Trovato nel suo appartamento, morto da tre settimane

Doveva partire per le ferie, il fratello e i colleghi non sono stati allarmati dal suo silenzio perché era un solitario
Trovato morto nel suo appartamento a Pordenone
Trovato morto nel suo appartamento a Pordenone (Adobe stock foto di GVS)

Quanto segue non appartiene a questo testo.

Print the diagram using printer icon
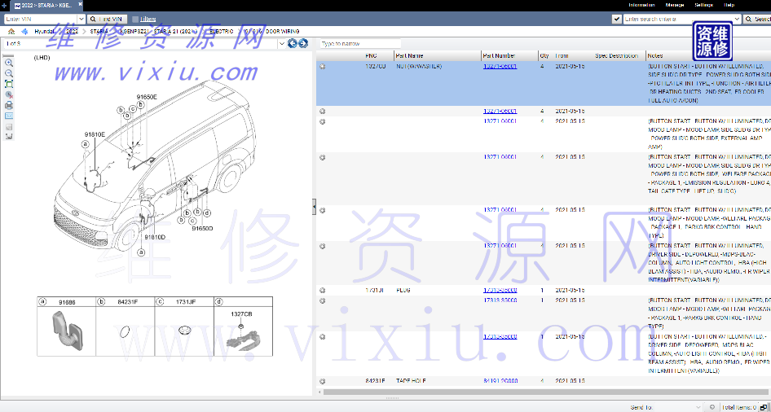Viewport: 771px width, 412px height. point(9,105)
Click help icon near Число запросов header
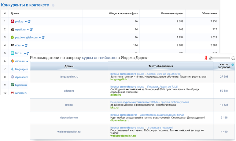This screenshot has width=236, height=141. pyautogui.click(x=233, y=65)
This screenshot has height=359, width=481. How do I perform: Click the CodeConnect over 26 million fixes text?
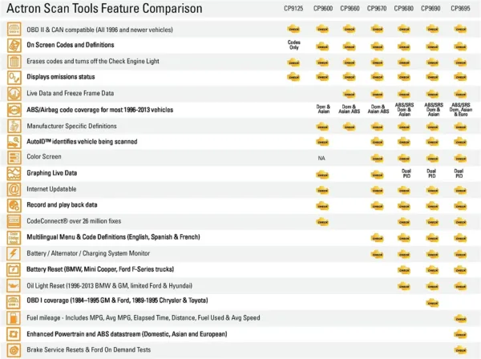tap(74, 221)
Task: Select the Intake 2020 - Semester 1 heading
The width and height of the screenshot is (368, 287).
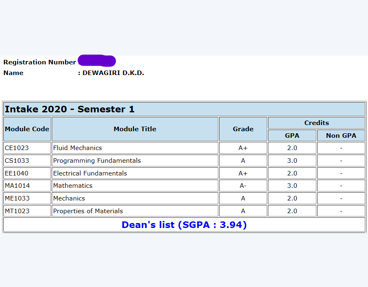Action: 69,109
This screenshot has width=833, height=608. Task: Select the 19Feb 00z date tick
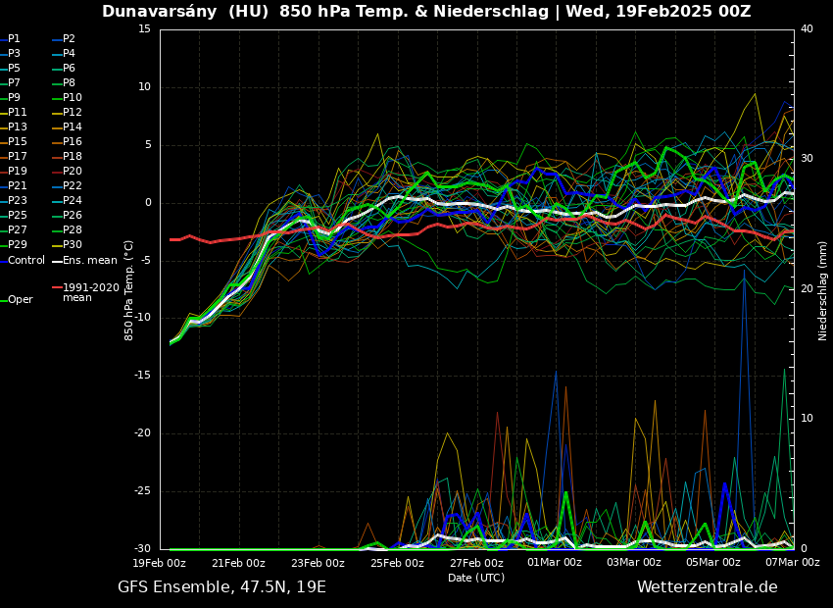tap(160, 563)
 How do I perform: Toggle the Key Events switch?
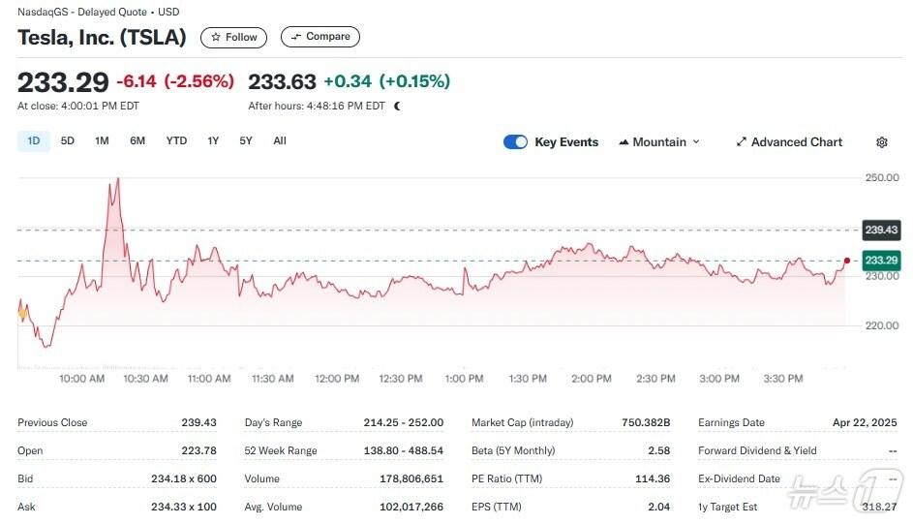click(x=515, y=142)
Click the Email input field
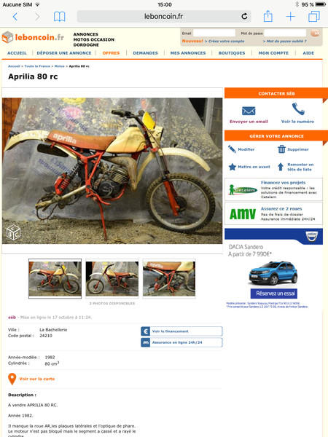Image resolution: width=328 pixels, height=437 pixels. click(x=214, y=34)
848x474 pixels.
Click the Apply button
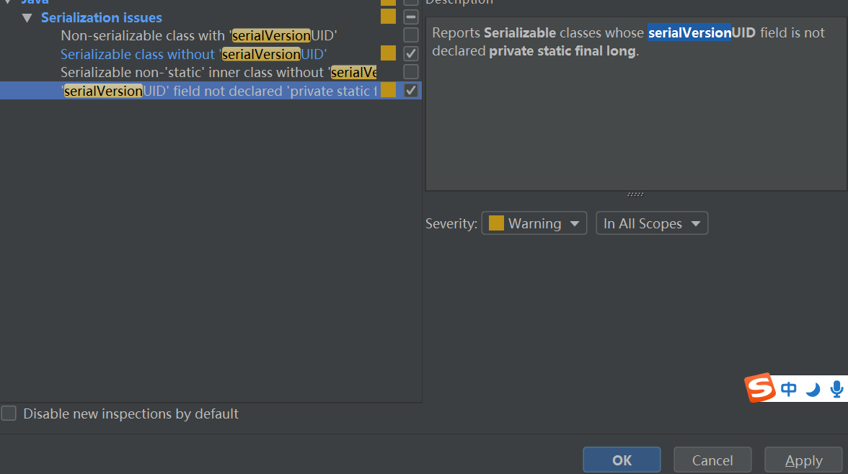(x=803, y=460)

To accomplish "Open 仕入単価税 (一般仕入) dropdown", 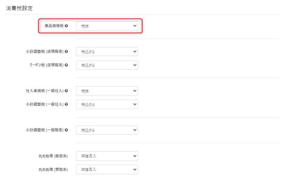I will coord(107,91).
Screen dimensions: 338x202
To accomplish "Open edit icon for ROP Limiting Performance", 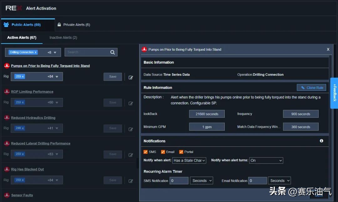I will 131,103.
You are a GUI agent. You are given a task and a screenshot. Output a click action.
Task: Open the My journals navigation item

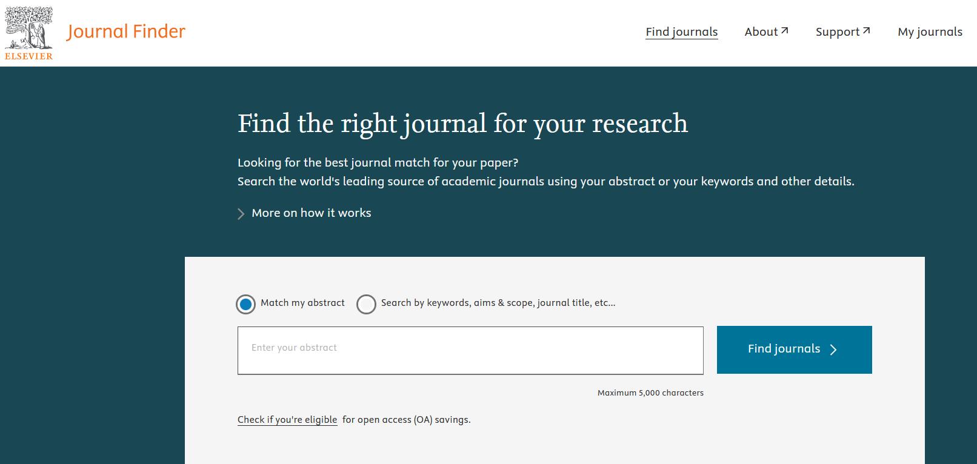[x=930, y=32]
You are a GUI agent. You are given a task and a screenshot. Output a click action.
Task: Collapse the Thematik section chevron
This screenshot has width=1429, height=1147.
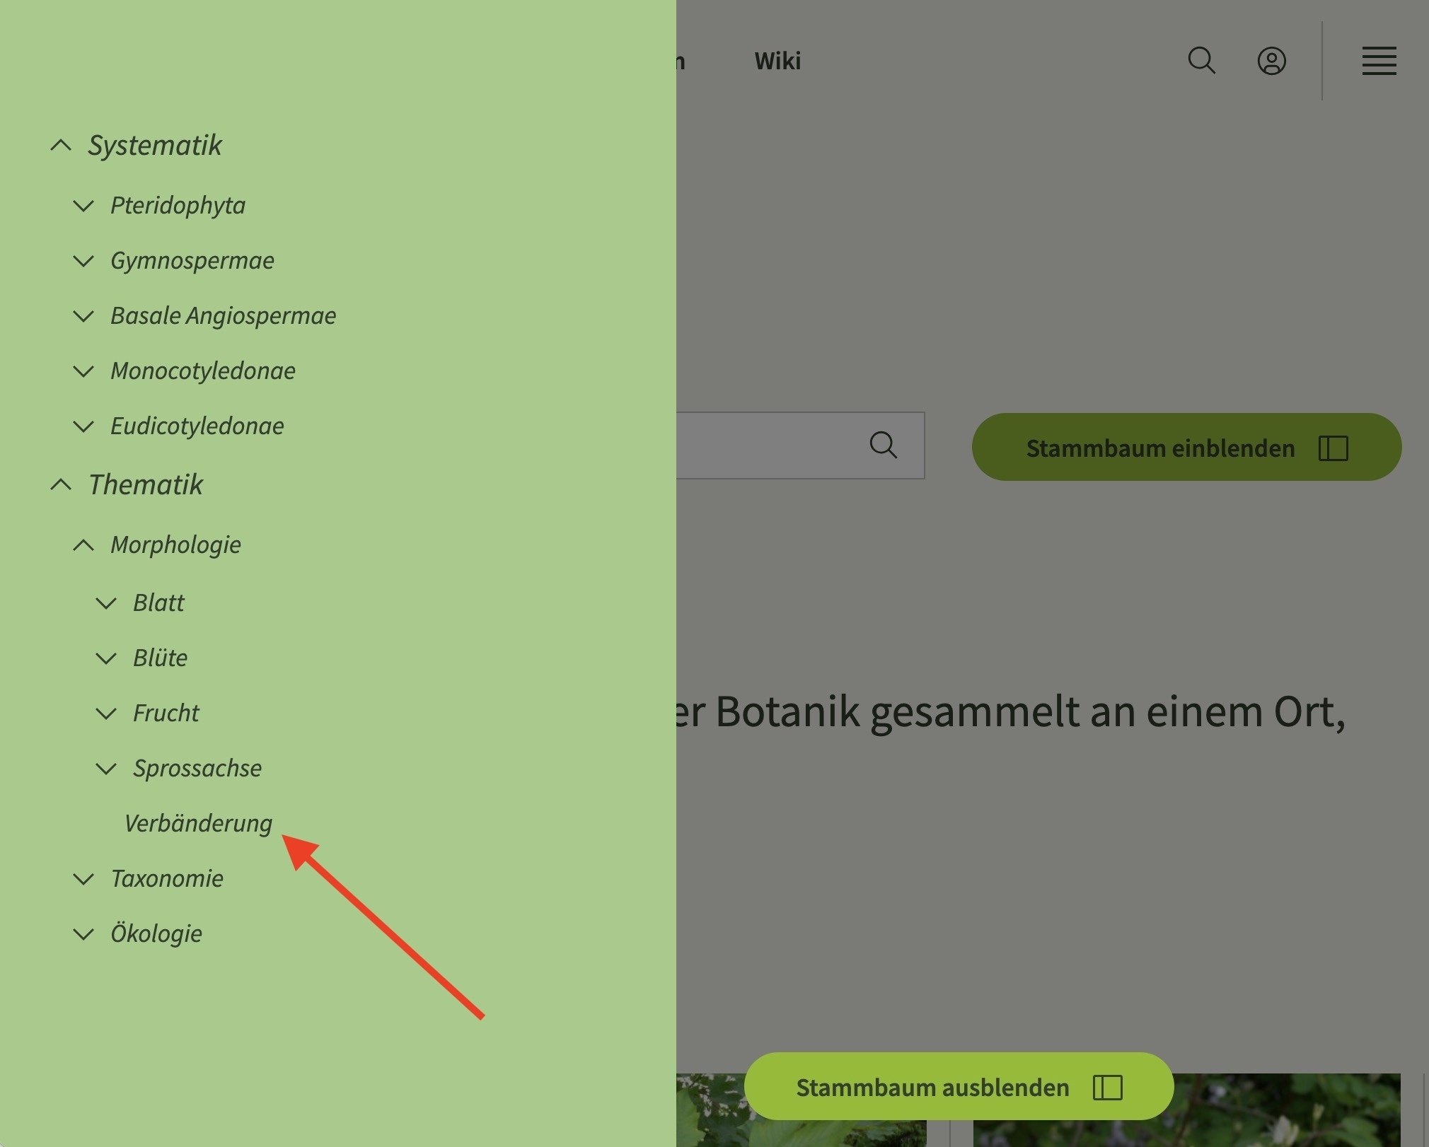62,485
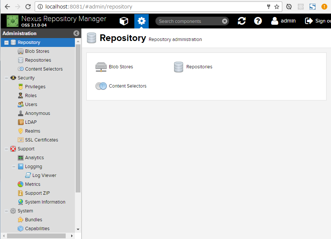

PORDENONE – Doveva partire per le ferie, Pietro Iannacone, invece è spirato nel suo appartamento in solitudine, così come aveva sempre vissuto. Non aveva amici e al lavoro non parlava con nessuno. Nemmeno suo fratello Giuseppe si è allarmato davanti al lungo silenzio di Pietro, faceva parte del suo carattere sparire e non rispondere ai messaggi. Poi le ferie sono finite, e lui non è rientrato al lavoro.
Dopo averlo chiamato ripetutamente, il 3 ottobre, Giuseppe ha chiamato i carabinieri che, una volta sfondata la porta, hanno trovato il corpo del fratello, senza vita da tre settimane.

Chi era Pietro Iannacone
Aveva 57 anni, lavorava in archivio all’Agenzia delle entrate dopo un periodo all’ufficio Iva. Il fratello era suo collega e l’unica persona con cui aveva rapporti stretti. Molto stimato nell’ambiente di lavoro, estremamente metodico. L’unico in grado di trovare un documento datato nel tempo, riferiscono i suoi colleghi, efficiente e molto gentile, anche se raramente rivolgeva la parola a qualcuno. Abitava con il suo cane, a cui era molto legato e che a volte lo aspettava fuori dall’ufficio. Poi, alla morte dell’animale, era piombato in una solitudine ancora più profonda.

Le indagini
La sua casa in via Udine, di fronte al bar trash, è stata isolata per consentire le indagini, atteso il referto del medico legale. Il corpo, in stato di avanzata decomposizione, ha complicato molto le operazioni  dei carabinieri e dei vigili del fuoco, durate dalle 15.30 fino alle 20.30. Al momento si escludono cause di morte violenta.